* BEGIN *
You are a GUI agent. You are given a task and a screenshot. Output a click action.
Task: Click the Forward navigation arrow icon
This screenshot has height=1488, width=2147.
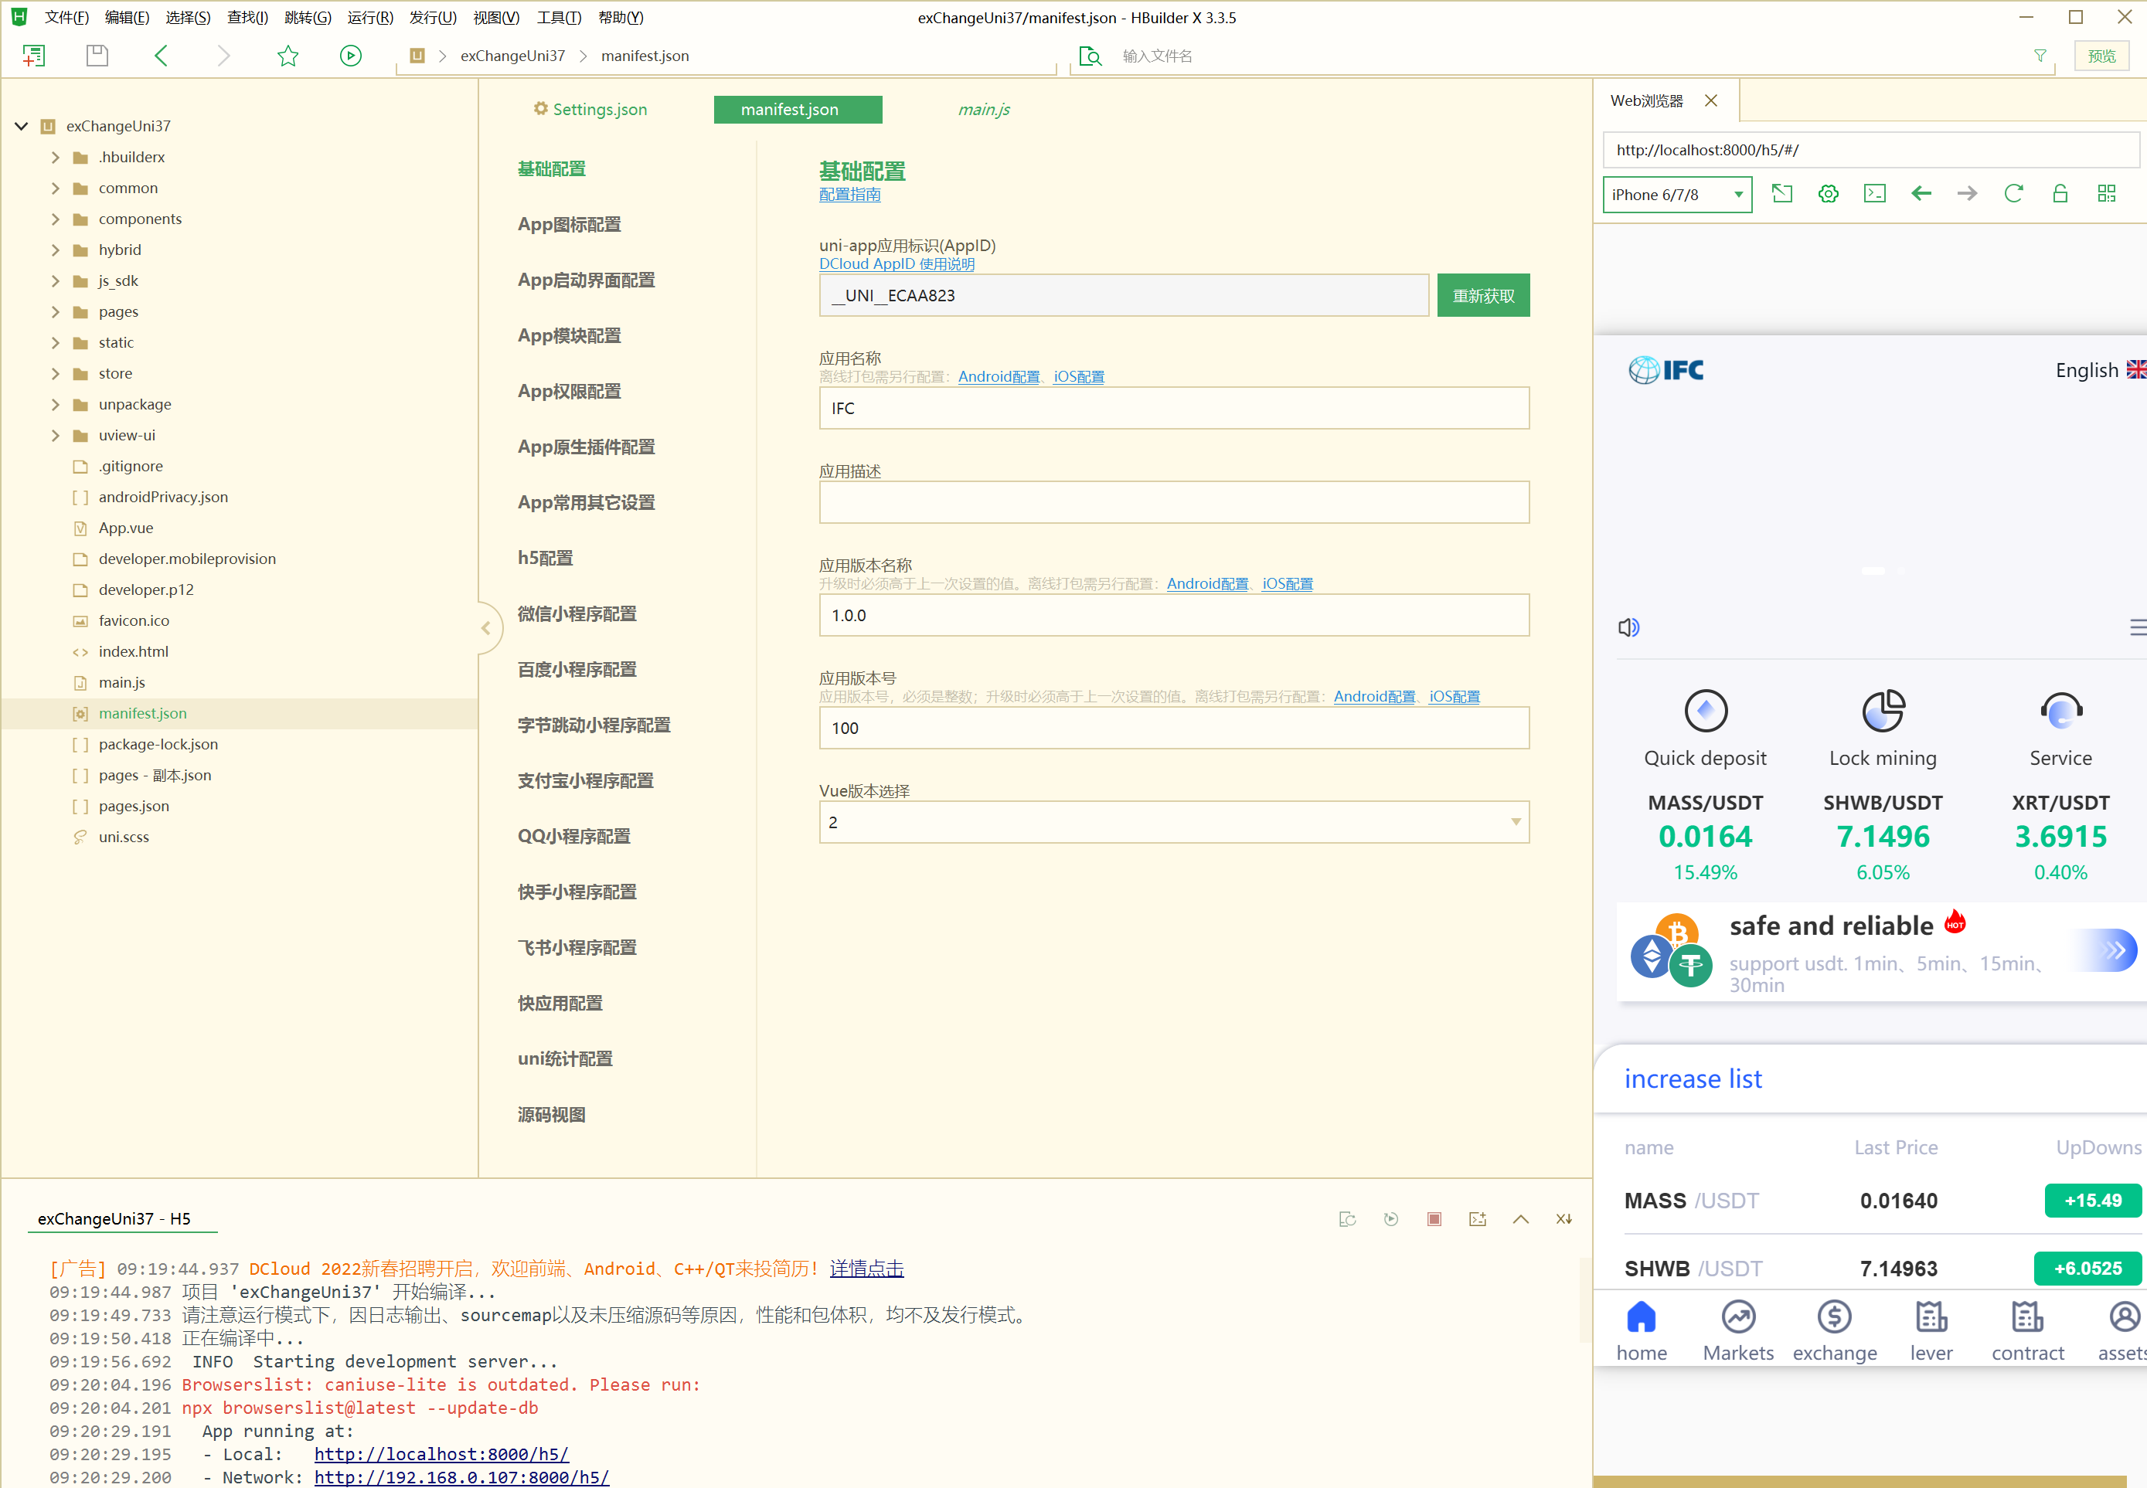point(1968,194)
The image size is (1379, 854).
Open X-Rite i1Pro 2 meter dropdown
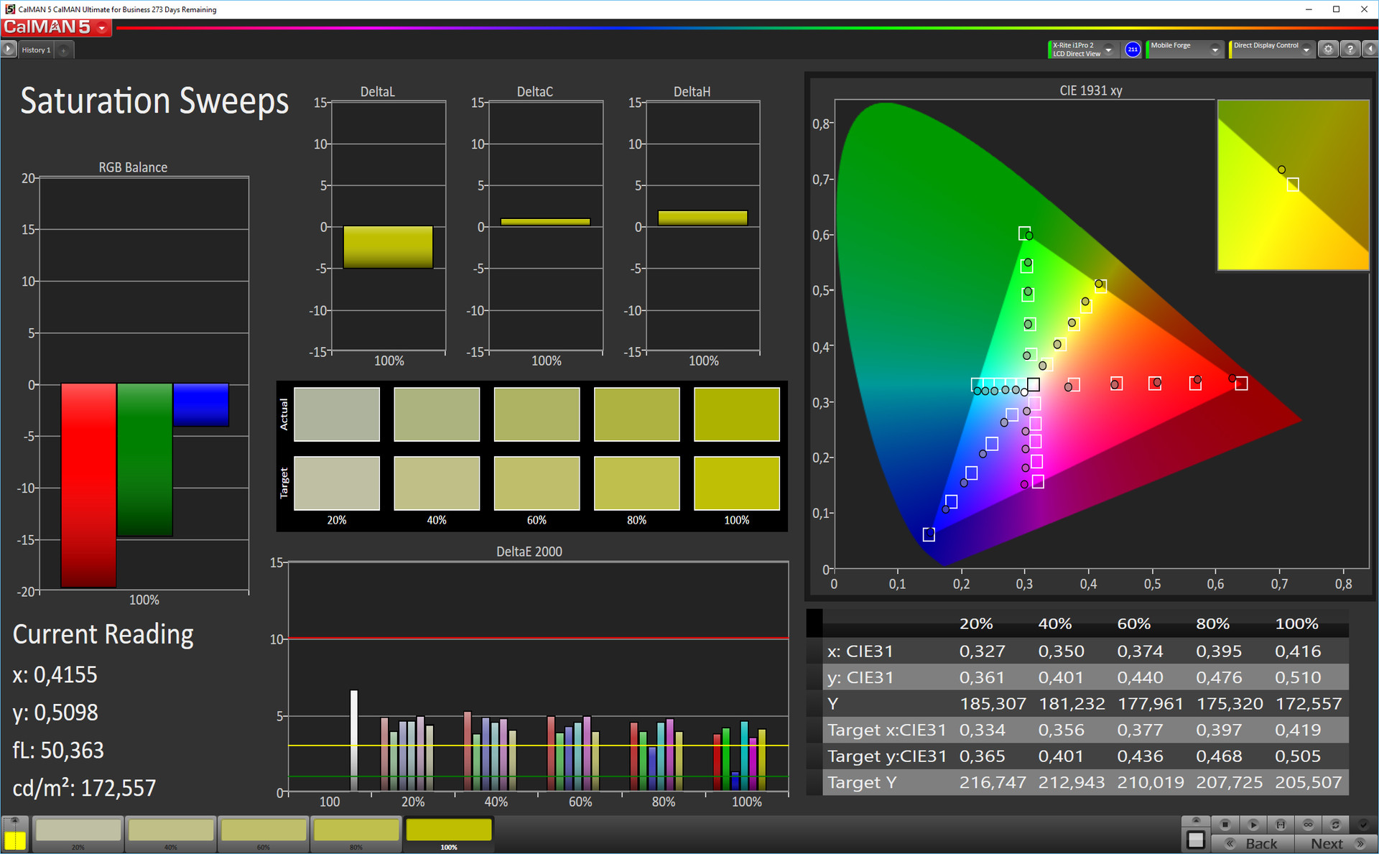[x=1109, y=50]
* END *
Set task.
Copy every line of the items above word for word, leaving out the pictures.

Final result.
You are a GUI agent. You are given a task and a screenshot. Output a click action.
Task: Click the Forward navigation arrow icon
This screenshot has height=1488, width=2147.
point(1968,194)
The image size is (1379, 854).
Open X-Rite i1Pro 2 meter dropdown
[x=1109, y=50]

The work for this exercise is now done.